Is a type $I_\infty$ von Neumann algebra "infinite"?

I was studying the "Type decomposition" of von Neumann algebras (in Kadison-Ringrose; Vol II). And I feel some trouble to properly grasp the definitions of different "types". The authors have defined:

Type $I_n$: A von Neumann algebra $\mathscr{R}$ is said to be of type $I$ if it has an abelian projection with central carrier $I$- of type $I_n$ if $I$ is the sum of $n$ equivalent abelian projections.

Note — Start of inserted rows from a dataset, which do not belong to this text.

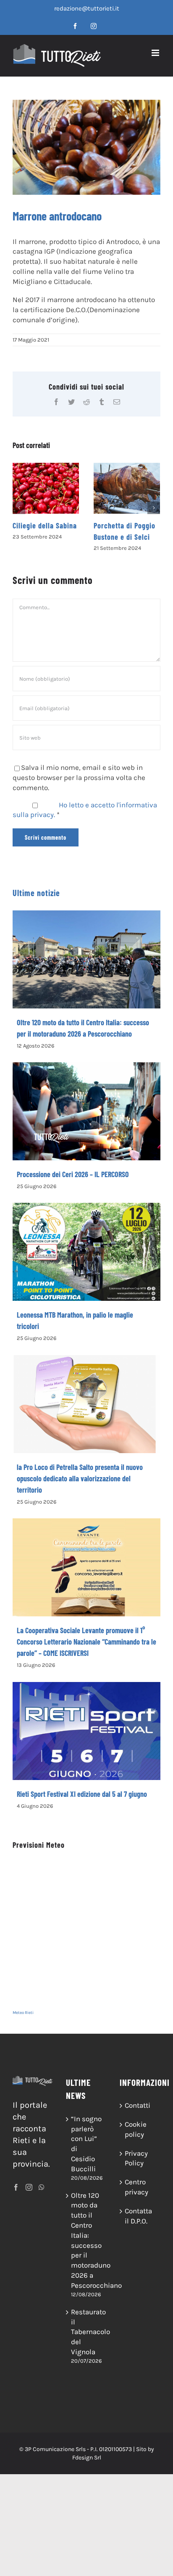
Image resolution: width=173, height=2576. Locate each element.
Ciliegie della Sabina (45, 525)
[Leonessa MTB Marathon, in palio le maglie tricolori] (86, 1252)
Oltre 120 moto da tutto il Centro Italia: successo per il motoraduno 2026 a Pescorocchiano (86, 2240)
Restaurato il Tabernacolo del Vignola (86, 2332)
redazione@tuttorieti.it (86, 8)
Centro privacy (136, 2187)
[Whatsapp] (42, 2187)
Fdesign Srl (86, 2457)
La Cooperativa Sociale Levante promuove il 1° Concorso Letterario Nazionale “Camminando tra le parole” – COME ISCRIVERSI (86, 1642)
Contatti (137, 2105)
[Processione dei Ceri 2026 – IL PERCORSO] (86, 1111)
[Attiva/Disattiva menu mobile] (156, 52)
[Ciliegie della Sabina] (46, 488)
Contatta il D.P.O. (138, 2216)
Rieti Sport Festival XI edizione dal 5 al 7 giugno (82, 1794)
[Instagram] (29, 2187)
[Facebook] (16, 2187)
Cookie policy (136, 2129)
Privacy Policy (136, 2158)
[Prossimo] (153, 507)
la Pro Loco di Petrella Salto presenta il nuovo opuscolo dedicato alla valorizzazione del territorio (80, 1478)
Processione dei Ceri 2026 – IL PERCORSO (73, 1174)
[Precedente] (19, 507)
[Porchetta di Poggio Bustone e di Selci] (127, 488)
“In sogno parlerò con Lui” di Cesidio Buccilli (86, 2143)
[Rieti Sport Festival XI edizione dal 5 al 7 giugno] (86, 1731)
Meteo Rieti (23, 2012)
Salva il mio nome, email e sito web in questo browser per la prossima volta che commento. (79, 777)
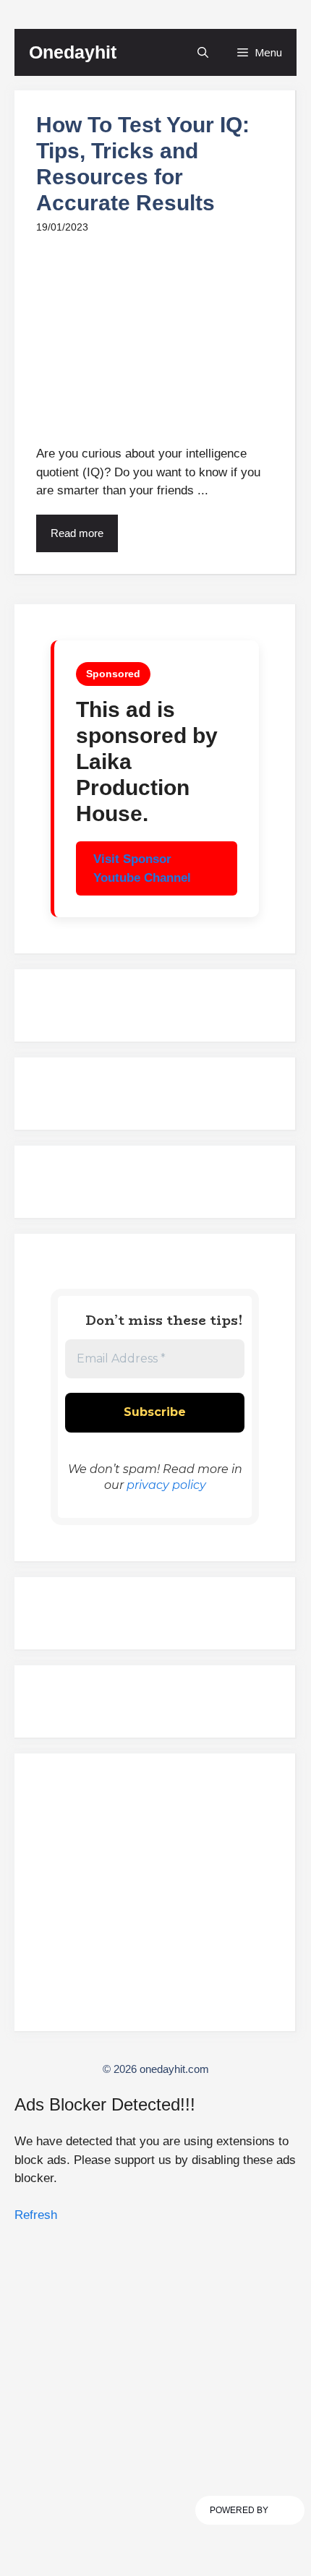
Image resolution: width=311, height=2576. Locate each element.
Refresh (35, 2215)
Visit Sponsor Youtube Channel (142, 868)
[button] (203, 52)
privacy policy (166, 1485)
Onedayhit (72, 52)
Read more (77, 533)
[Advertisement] (155, 1898)
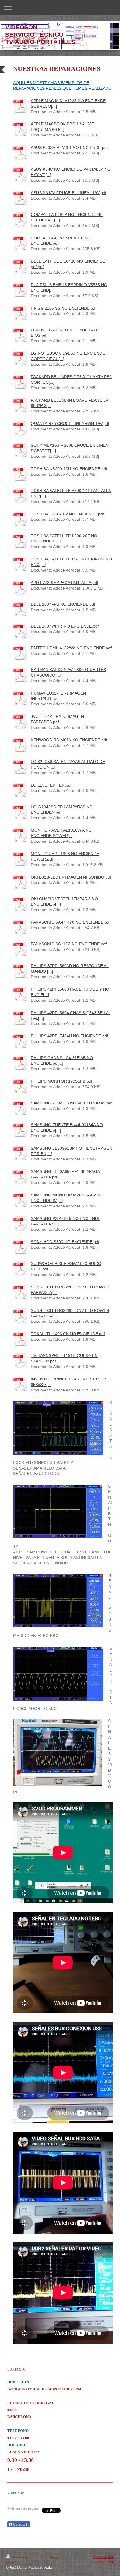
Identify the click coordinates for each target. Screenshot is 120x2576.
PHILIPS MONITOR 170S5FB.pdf (61, 1081)
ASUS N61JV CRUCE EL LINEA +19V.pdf (68, 192)
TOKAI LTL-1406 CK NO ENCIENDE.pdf (68, 1333)
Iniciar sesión (103, 2557)
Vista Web (106, 2562)
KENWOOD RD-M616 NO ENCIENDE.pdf (69, 740)
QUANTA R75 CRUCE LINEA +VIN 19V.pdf (70, 423)
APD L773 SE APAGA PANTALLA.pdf (64, 582)
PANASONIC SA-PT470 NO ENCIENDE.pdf (70, 922)
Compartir (20, 2525)
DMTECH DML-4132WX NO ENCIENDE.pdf (71, 648)
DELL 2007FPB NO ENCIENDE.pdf (63, 604)
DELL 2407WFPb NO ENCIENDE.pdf (65, 626)
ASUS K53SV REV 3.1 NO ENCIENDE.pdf (69, 147)
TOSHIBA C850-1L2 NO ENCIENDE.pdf (67, 514)
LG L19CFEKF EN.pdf (51, 785)
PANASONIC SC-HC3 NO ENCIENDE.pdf (69, 944)
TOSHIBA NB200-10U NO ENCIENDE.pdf (69, 468)
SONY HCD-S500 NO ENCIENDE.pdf (65, 1241)
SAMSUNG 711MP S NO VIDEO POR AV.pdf (71, 1103)
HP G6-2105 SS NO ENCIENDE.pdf (63, 308)
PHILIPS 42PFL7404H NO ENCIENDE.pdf (69, 1036)
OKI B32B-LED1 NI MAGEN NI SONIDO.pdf (71, 877)
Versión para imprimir (29, 2557)
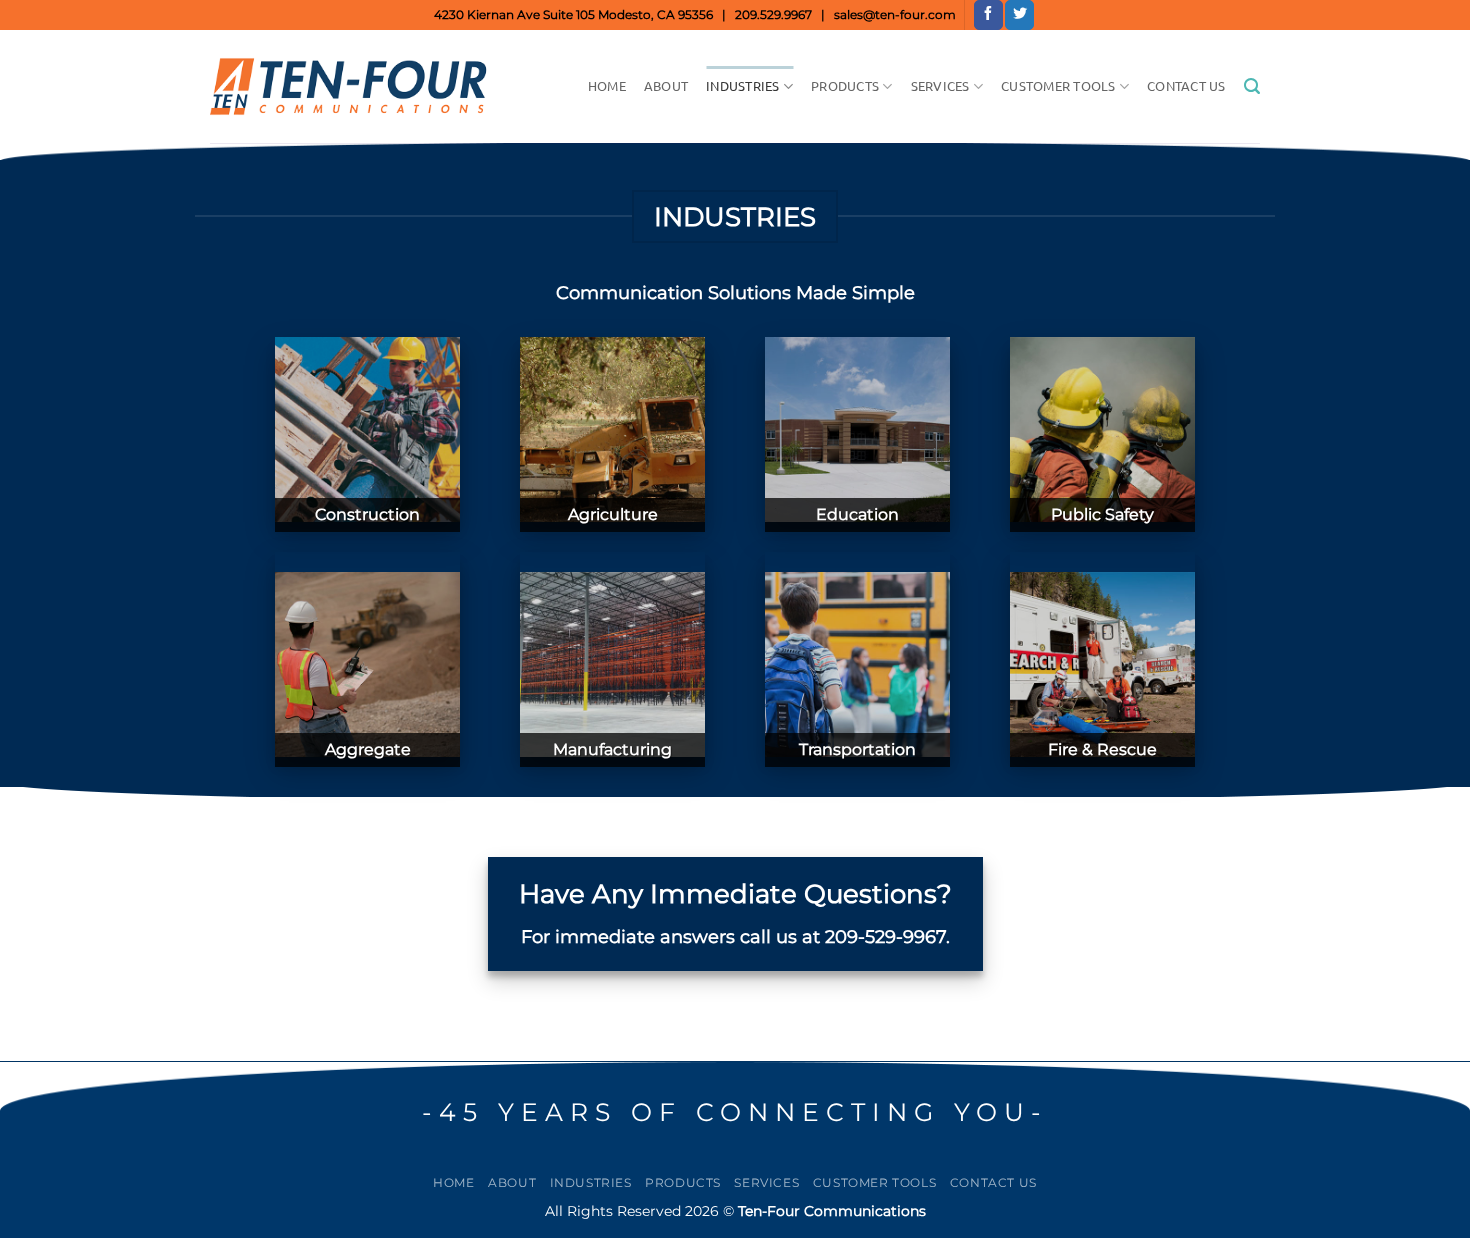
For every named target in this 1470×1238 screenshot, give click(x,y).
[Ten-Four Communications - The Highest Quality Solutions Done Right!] (356, 86)
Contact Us (1186, 85)
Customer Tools (1058, 85)
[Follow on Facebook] (988, 15)
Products (845, 85)
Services (940, 85)
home (607, 85)
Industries (743, 85)
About (666, 85)
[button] (1252, 86)
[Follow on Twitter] (1019, 15)
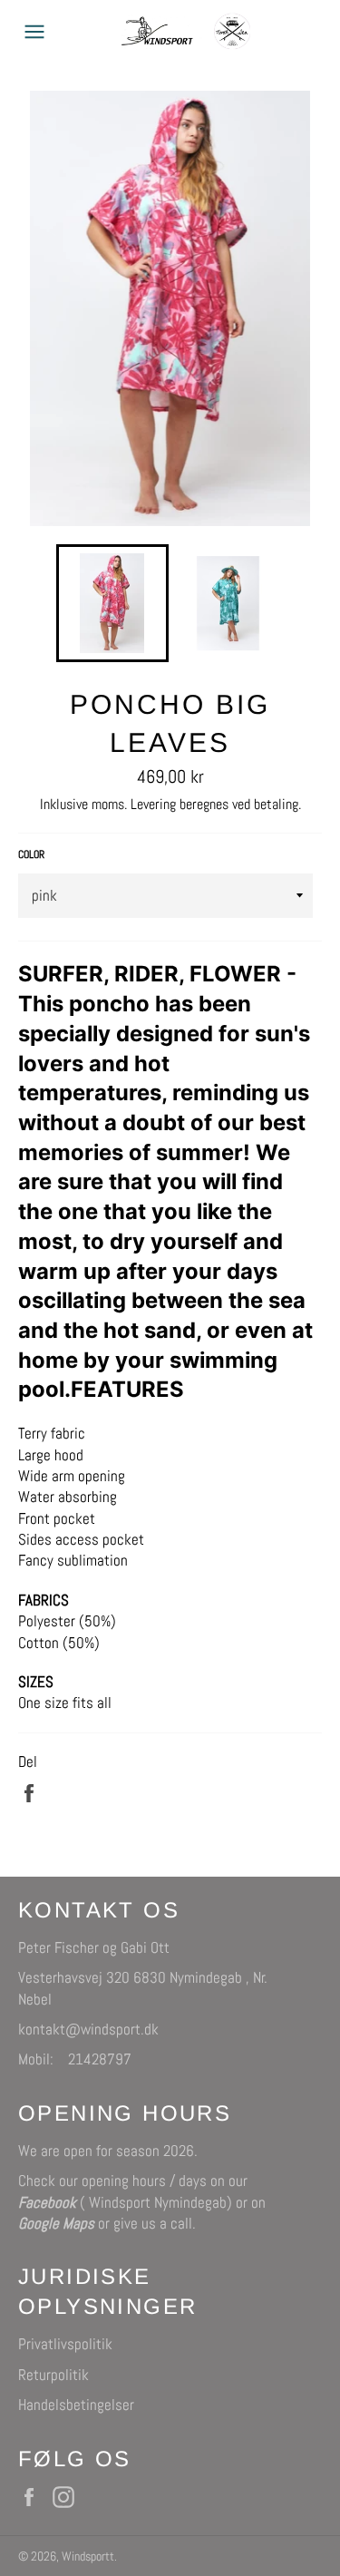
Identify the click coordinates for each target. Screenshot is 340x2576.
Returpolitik (53, 2375)
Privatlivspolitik (65, 2344)
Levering (153, 804)
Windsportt (88, 2556)
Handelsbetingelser (76, 2405)
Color (31, 854)
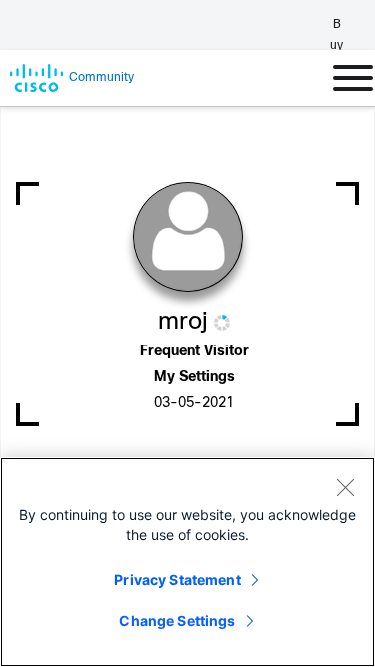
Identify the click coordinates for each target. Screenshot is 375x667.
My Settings (194, 377)
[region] (187, 562)
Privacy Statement (177, 579)
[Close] (345, 487)
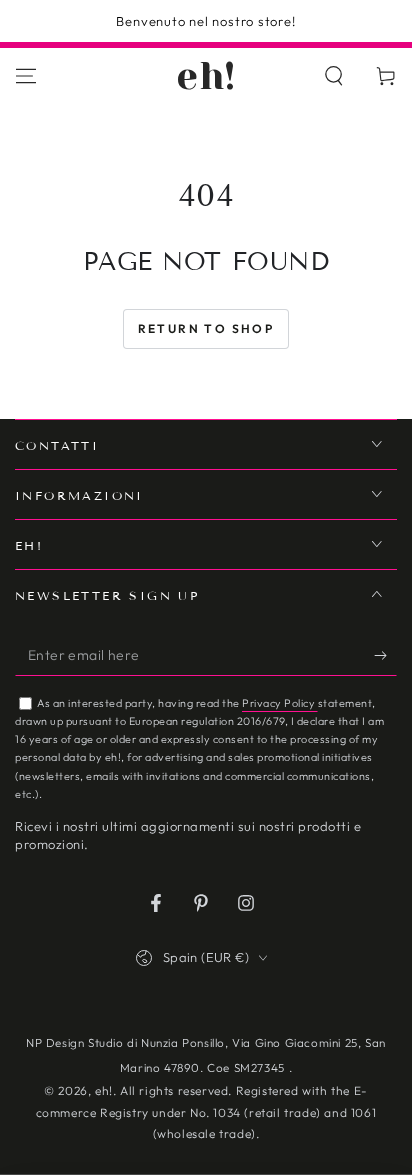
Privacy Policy (280, 703)
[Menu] (26, 76)
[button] (334, 76)
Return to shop (206, 328)
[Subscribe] (385, 656)
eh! (104, 1090)
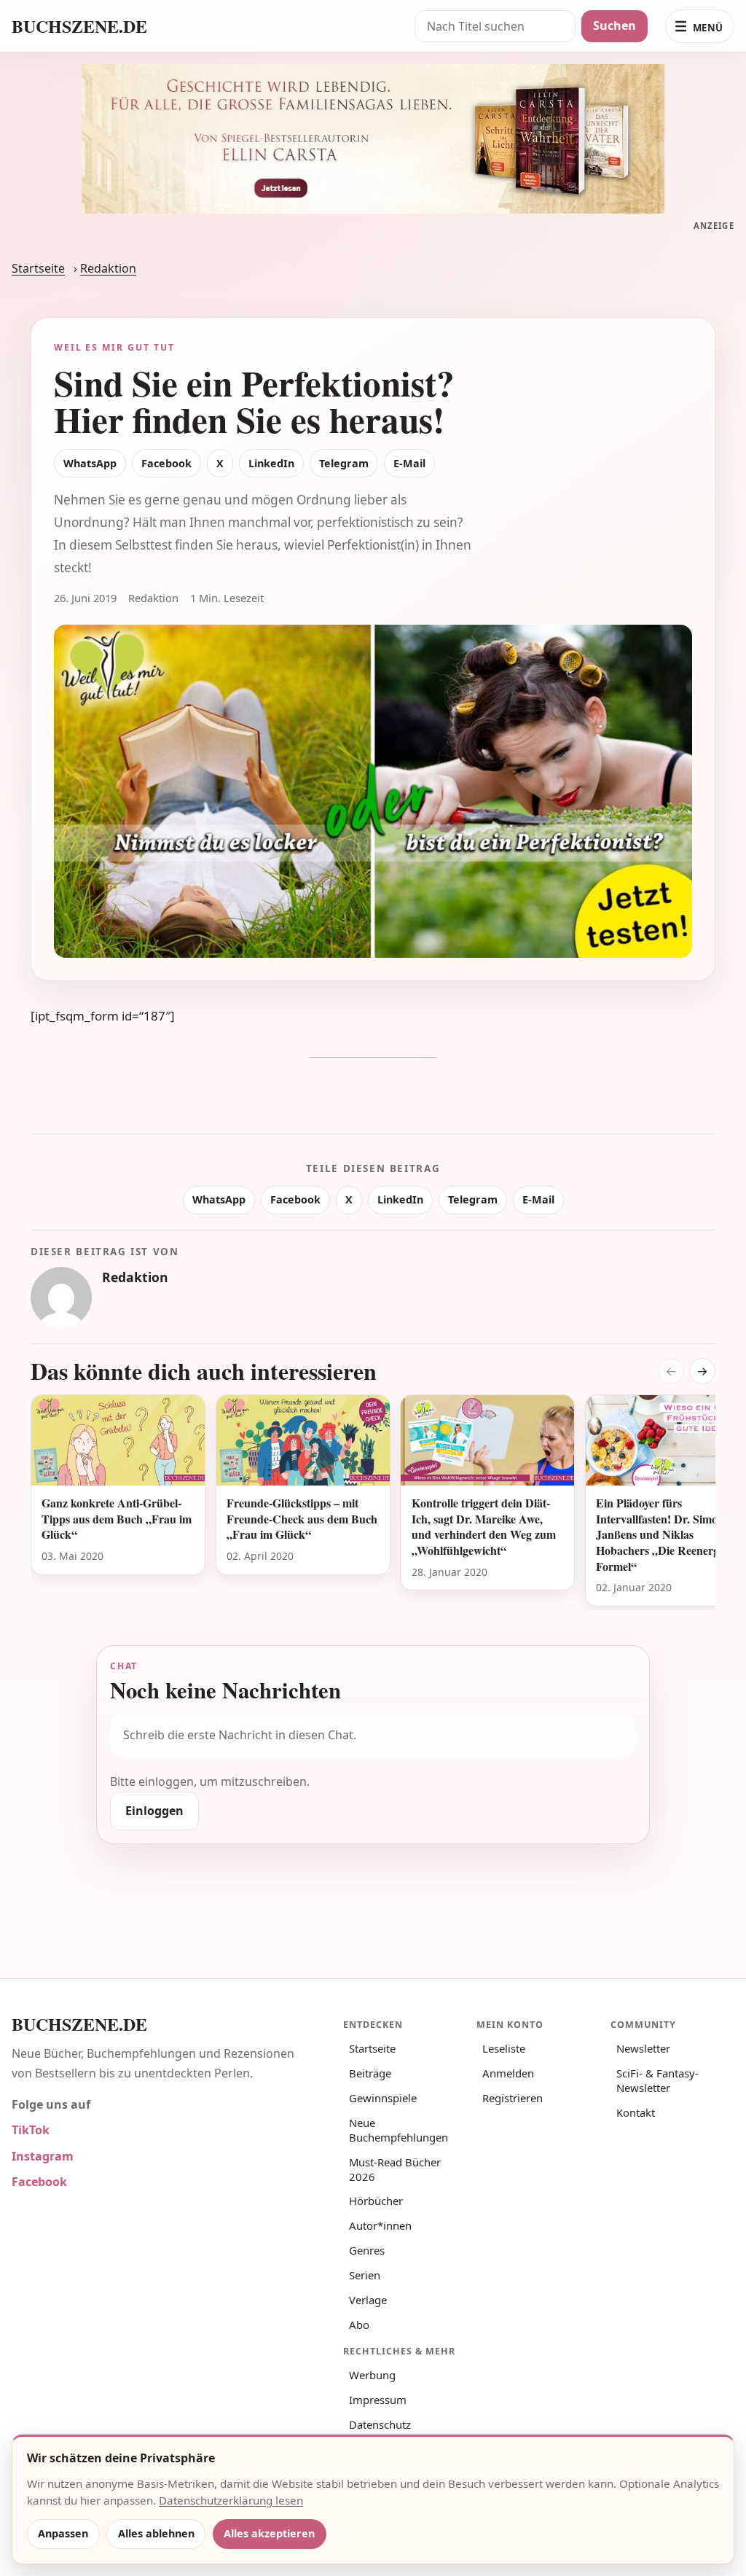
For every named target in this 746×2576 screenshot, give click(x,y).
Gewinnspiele (383, 2098)
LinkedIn (271, 463)
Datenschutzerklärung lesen (231, 2500)
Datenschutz (380, 2424)
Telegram (344, 463)
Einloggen (154, 1811)
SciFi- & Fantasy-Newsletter (657, 2080)
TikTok (31, 2130)
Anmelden (508, 2073)
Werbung (372, 2375)
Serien (364, 2275)
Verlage (368, 2299)
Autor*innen (380, 2225)
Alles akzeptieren (269, 2533)
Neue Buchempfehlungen (398, 2129)
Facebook (166, 463)
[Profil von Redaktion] (61, 1297)
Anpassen (63, 2533)
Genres (367, 2250)
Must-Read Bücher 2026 (395, 2169)
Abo (359, 2324)
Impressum (378, 2399)
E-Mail (409, 463)
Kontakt (635, 2112)
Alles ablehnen (156, 2533)
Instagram (43, 2156)
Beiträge (370, 2073)
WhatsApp (90, 463)
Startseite (38, 268)
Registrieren (512, 2098)
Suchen (614, 25)
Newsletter (643, 2048)
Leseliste (503, 2048)
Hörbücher (376, 2200)
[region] (373, 1501)
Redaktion (108, 268)
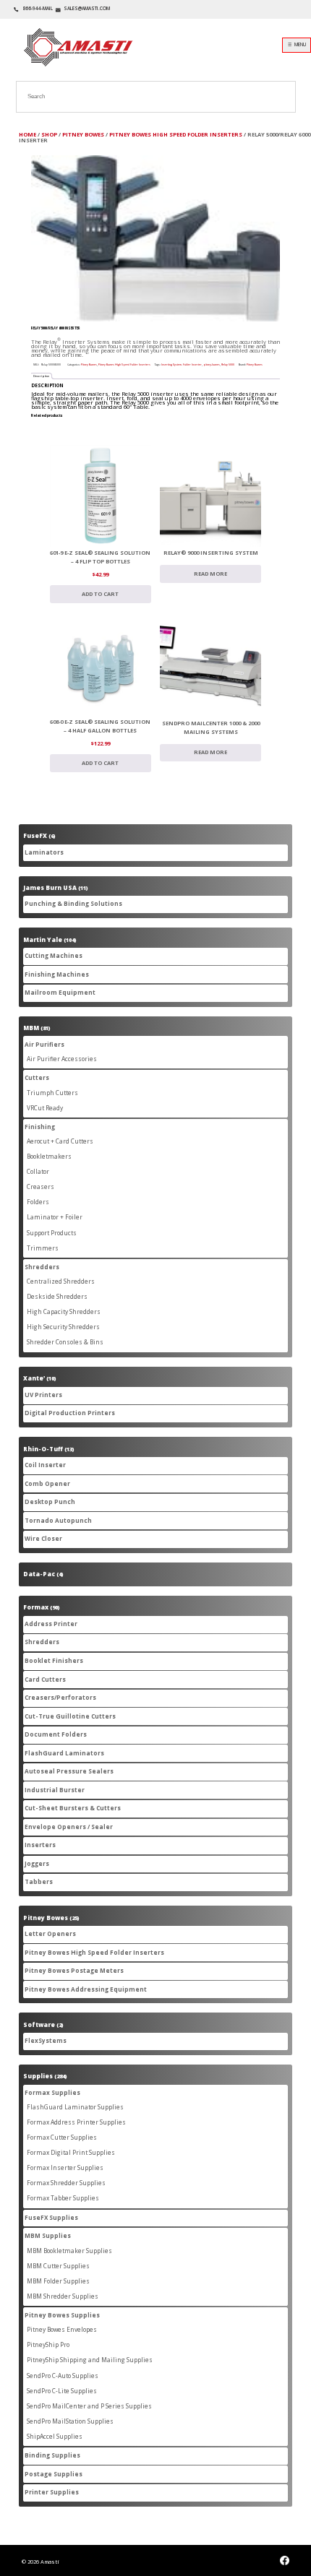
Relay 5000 (227, 364)
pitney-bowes (211, 364)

My question is : from this definition can we determine whether $\mathscr{R}$ is finite or infinite? I mean is it true that the identity in a type $I_\infty$ von Neumann algebra is "infinite"?? Is $I$ in a type $I_n$ von Neumann algebra for $n<\infty$ finite?

To show $I$ is infinite (in the first question) we have to prove $I\sim E<I$.


Solution 1:

Yes.

If $R$ is type I$_\infty$, then $I=\sum_{n=1}^\infty E_n$, with each $E_n$ abelian, and pairwise equivalent. Then $I\sim E$, where $E=\sum_{n=2}^\infty E_n$ is a proper subprojection of $I$. So $I$ is infinite.

If $R$ is of type I$_n$, then we have $I=\sum_{k=1}^nE_k$, with the $E_k$ abelian and pairwise equivalent. Abelian projections are finite (Proposition 6.4.2). So $I$ is finite (Theorem 6.3.8).